Aus den Augen verloren hat er dabei seine Mitarbeiter, die Basis für einen langfristigen Erfolg. Von seiner eigenen Gesundheit ganz zu schweigen. Wie lange würde das noch gut gehen? Fakt ist: Sich und andere gesund zu führen, gehört heute zu den Schlüsselqualifikationen einer Führungskraft, die jeder lernen kann und muss.
Auch wenn der neue Führungsstil im ersten Moment etwas mehr Zeit kostet, die Investition lohnt sich! Die Mitarbeiter fühlen sich „Wert – geschätzt“, als Mensch wahrgenommen – der ureigene Wunsch aller Menschen. Das Ergebnis ist ein gesteigertes Selbstwertgefühl. Die Mitarbeiter können eine tragfähigere Identifikation mit den Aufgaben entwickeln und die unvermeidbaren stressigen Spitzenzeiten leichter bewältigen. Gesundes Führen ist also ein entscheidender Faktor für den Erfolg des Unternehmens, keine Zukunftsvision und vor allem eines: messbar.
Messbar nicht nur an der Leistung der Mitarbeiter, sondern an den Fehlzeiten der Belegschaft.
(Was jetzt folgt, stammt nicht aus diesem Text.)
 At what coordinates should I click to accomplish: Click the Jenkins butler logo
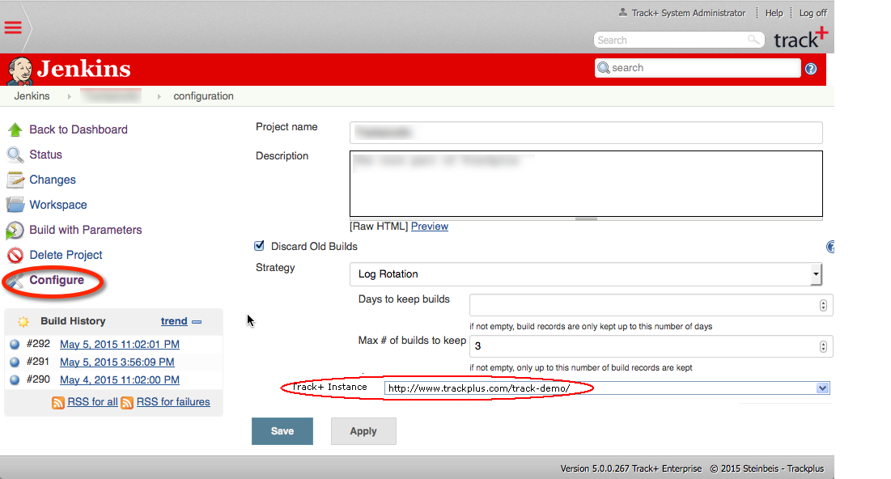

Im Schnitt hat jeder Berufstätige 2014 knapp 15 Tage gefehlt, wie aus dem aktuellen Gesundheitsreport der Techniker Krankenkasse hervorgeht. Am häufigsten blieben die Mitarbeiter aufgrund von „Erkrankungen des Bewegungsapparats“ fern vom Arbeitsplatz, gefolgt von „Psychischen Störungen“, „Verletzungen“ sowie „Krankheiten des Atmungssystems“. Mit im Schnitt 41 (Frauen) bis 45 Tagen (Männer) ist die Dauer der Arbeitsunfähigkeit bei „Psychische Erkranken“ am höchsten. Besonders alarmierend: Die Zahl der Fehlzeiten aufgrund von Burnout und Depressionen nimmt weiter zu und hat im Jahr 2014 erneut einen traurigen Höchststand erreicht.
… ist keine Heldentat, sondern kommt dem Unternehmen teuer zu stehen! Man spricht von Präsentismus, wenn Mitarbeiter krank zur Arbeit gehen. Viele Studien unter anderem von Booz & Company belegen, dass die dadurch entstehenden Kosten doppelt so hoch sind, als wenn der Mitarbeiter bis zur Genesung zu Hause bleibt. Angeschlagene Mitarbeiter können sich schwerer konzentrieren. Folglich kommt es zu einer verminderten Leistung, die Fehler- und Unfallquote steigt. Im ungünstigsten Fall steckt der Mitarbeiter nicht nur andere Kollegen an, sondern verschleppt die Krankheit, was wiederum eine chronische Erkrankung nach sich ziehen kann.